Les filles du Deux Cheveaux - 2CV - CitroënSKU: 2CV
The Citroën 2CV (French: "deux chevaux" i.e. "deux chevaux-vapeur", lit. "two steam horses", "two tax horsepower") is an air-cooled front-engine, front-wheel-drive economy car introduced at the 1948 Paris Mondial de l'Automobile and manufactured by Citroën for model years 1948–1990.
Conceived by Citroën Vice-President Pierre Boulanger to help motorise the large number of farmers still using horses and carts in 1930s France, the 2CV has a combination of innovative engineering and utilitarian, straightforward metal bodywork — initially corrugated for added strength without added weight. The 2CV featured low cost, simplicity of overall maintenance, an easily serviced air-cooled engine (originally offering 9 hp), low fuel consumption, and an extremely long-travel suspension offering a soft ride and light off-road capability. Often called "an umbrella on wheels", the fixed-profile convertible bodywork featured a full-width, canvas, roll-back sunroof, which accommodated oversized loads and until 1955 reached almost to the car's rear bumper. Michelin introduced and first commercialised the radial tyre with the introduction of the 2CV.

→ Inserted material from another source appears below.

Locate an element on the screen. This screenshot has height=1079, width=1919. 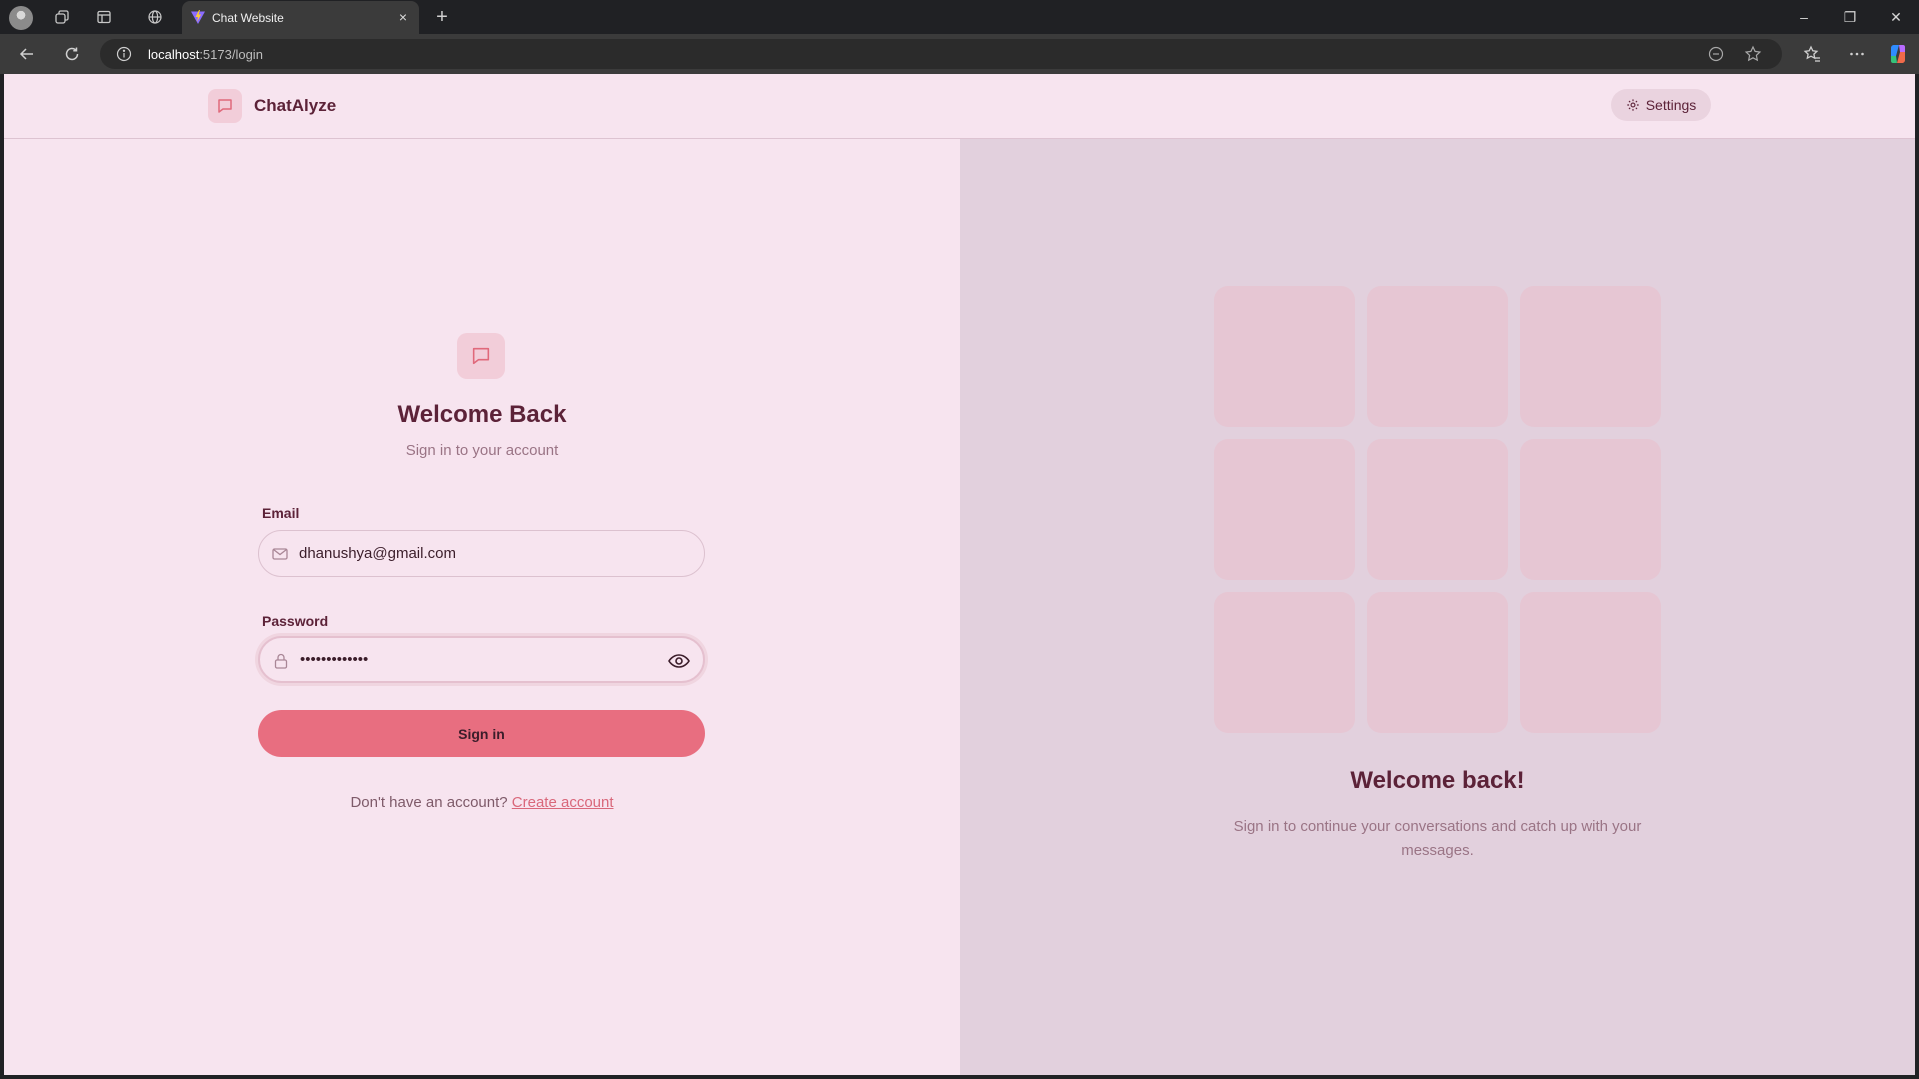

Manufactured in France between 1948 and 1988 (and in Portugal from 1988 to 1990), more than 3.8 million 2CVs were produced, along with over 1.2 million small 2CV-based delivery vans known as fourgonnettes. Citroën ultimately offered several mechanically identical variants including the Ami (over 1.8 million); the Dyane (over 1.4 million); the Acadiane (over 250,000); and the Mehari (over 140,000). In total, Citroën manufactured almost 9 million 2CVs and variants.
A 1953 technical review in Autocar described "the extraordinary ingenuity of this design, which is undoubtedly the most original since the Model T Ford". In 2011, The Globe and Mail called it a "car like no other". The motoring writer L. J. K. Setright described the 2CV as "the most intelligent application of minimalism ever to succeed as a car", and a car of "remorseless rationality".